Pendant 17 jours, les sept chercheuses de l’Expédition Bleue ont collecté des débris qui se trouvaient sur les berges et au cœur des gyres du golfe du Saint-Laurent, ces immenses tourbillons d’eau formés d’un ensemble de courants marins.
Plus d’un quart de tonne de déchets a été prélevé dans 10 stations d’échantillonnage — sur des sites protégés par le provincial ou le fédéral — entre Sept-Îles, sur la Côte-Nord, et Havre-Aubert, aux Îles-de-la-Madeleine
Des couches et des couches de plastique
Sur le versant sud de l’Ile d’Anticosti, celui exposé vers le golfe du Saint-Laurent, il y a des couches et des couches de pollution plastique, dit Mme Asselin.
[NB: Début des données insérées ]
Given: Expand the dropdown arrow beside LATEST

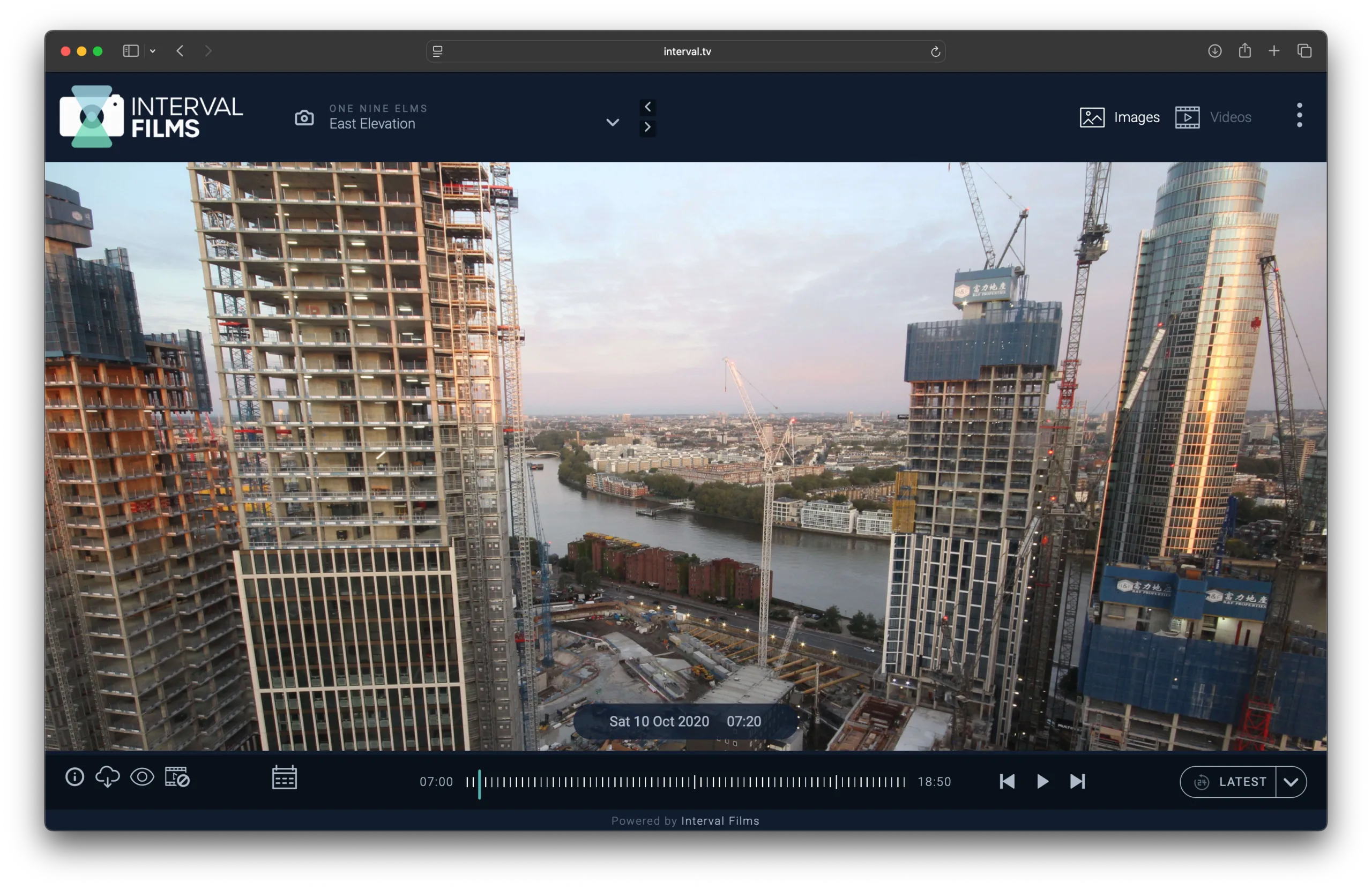Looking at the screenshot, I should [1291, 782].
C’est pourtant une zone complètement sauvage et inhabitée!»
«On a retrouvé des bouteilles de plastique et de shampoing sur plusieurs littoraux comme Anticosti, illustre-t-elle. Ça reflète bien la manière dont on consomme au Québec depuis les dernières décennies.»
La pêche commerciale est aussi une grande responsable de la pollution, observent les sept chercheuses de l’Expédition Bleue.
«Beaucoup d’engins de pêche fantômes se retrouvent sur les berges: des cordages, des filets, des lignes. On croit qu’ils sont propulsés par les courants marins du gyre», la biologiste marine.
Il reste toujours à faire la démonstration scientifique que des sites sont plus pollués que d’autres à cause du phénomène des gyres, «mais ça ne risque pas d’être bien difficile», estime Mme Asselin.
Absence anormale de grands rorquals
L’équipage du voilier EcoMaris a aussi observé les effets de cette pollution sur la biodiversité.
«Dans certaines zones, [elle] cohabite carrément avec le plastique», lance Anne-Marie Asselin, qui cite l’archipel de Sainte-Marie sur la Côte-Nord qui abrite un refuge d’oiseaux migrateurs, comme le macareux moine.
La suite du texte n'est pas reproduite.